━━━ RECORDS FOR THIS TASK ━━━

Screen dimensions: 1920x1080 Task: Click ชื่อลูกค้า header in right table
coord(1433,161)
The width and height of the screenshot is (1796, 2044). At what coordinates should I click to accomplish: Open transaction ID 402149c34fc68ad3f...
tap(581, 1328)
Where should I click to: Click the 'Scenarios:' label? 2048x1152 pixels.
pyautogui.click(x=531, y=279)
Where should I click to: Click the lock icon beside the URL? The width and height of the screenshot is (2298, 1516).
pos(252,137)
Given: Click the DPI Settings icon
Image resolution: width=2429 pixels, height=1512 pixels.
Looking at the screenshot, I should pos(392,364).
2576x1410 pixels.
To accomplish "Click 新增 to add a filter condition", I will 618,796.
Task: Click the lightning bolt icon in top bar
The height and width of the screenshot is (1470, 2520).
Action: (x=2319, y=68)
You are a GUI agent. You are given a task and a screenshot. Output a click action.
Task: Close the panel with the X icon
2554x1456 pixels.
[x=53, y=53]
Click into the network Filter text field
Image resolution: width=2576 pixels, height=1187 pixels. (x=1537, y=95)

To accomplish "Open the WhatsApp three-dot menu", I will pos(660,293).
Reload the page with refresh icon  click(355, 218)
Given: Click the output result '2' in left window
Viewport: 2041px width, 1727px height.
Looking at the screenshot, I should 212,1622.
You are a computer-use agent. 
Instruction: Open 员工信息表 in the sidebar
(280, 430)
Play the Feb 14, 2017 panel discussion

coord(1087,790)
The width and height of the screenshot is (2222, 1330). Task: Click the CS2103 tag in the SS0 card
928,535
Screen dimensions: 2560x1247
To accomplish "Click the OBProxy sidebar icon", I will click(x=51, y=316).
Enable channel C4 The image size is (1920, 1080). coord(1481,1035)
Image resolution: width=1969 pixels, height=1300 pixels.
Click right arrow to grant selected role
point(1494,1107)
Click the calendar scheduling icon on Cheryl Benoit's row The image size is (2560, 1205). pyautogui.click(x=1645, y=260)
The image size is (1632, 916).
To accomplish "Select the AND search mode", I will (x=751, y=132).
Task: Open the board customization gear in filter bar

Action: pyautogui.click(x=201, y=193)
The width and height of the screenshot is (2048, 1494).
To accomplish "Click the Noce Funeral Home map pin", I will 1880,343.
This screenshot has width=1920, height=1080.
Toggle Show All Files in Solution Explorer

━━━

### TASK PROMPT
Extract each entry in full and write it down exactly.

### PROBLEM SOLUTION
Screen dimensions: 1920x1080 Task: Click ชื่อลูกค้า header in right table
coord(1433,161)
The width and height of the screenshot is (1796, 2044). At what coordinates should I click to accomplish: Open transaction ID 402149c34fc68ad3f...
tap(581, 1328)
Where should I click to: Click the 'Scenarios:' label? 2048x1152 pixels.
pyautogui.click(x=531, y=279)
Where should I click to: Click the lock icon beside the URL? The width and height of the screenshot is (2298, 1516).
pos(252,137)
Given: Click the DPI Settings icon
Image resolution: width=2429 pixels, height=1512 pixels.
Looking at the screenshot, I should pos(392,364).
2576x1410 pixels.
To accomplish "Click 新增 to add a filter condition", I will 618,796.
Task: Click the lightning bolt icon in top bar
The height and width of the screenshot is (1470, 2520).
Action: (x=2319, y=68)
You are a GUI agent. You are given a task and a screenshot. Output a click action.
Task: Close the panel with the X icon
2554x1456 pixels.
[x=53, y=53]
Click into the network Filter text field
Image resolution: width=2576 pixels, height=1187 pixels. (x=1537, y=95)

To accomplish "Open the WhatsApp three-dot menu", I will pos(660,293).
Reload the page with refresh icon  click(355, 218)
Given: Click the output result '2' in left window
Viewport: 2041px width, 1727px height.
Looking at the screenshot, I should 212,1622.
You are a computer-use agent. 
Instruction: Open 员工信息表 in the sidebar
(280, 430)
Play the Feb 14, 2017 panel discussion

coord(1087,790)
The width and height of the screenshot is (2222, 1330). Task: Click the CS2103 tag in the SS0 card
928,535
Screen dimensions: 2560x1247
To accomplish "Click the OBProxy sidebar icon", I will click(x=51, y=316).
Enable channel C4 The image size is (1920, 1080). coord(1481,1035)
Image resolution: width=1969 pixels, height=1300 pixels.
Click right arrow to grant selected role
point(1494,1107)
Click the calendar scheduling icon on Cheryl Benoit's row The image size is (2560, 1205). pyautogui.click(x=1645, y=260)
The image size is (1632, 916).
To accomplish "Select the AND search mode", I will (x=751, y=132).
Task: Open the board customization gear in filter bar

Action: pyautogui.click(x=201, y=193)
The width and height of the screenshot is (2048, 1494).
To accomplish "Click the Noce Funeral Home map pin", I will 1880,343.
This screenshot has width=1920, height=1080.
Toggle Show All Files in Solution Explorer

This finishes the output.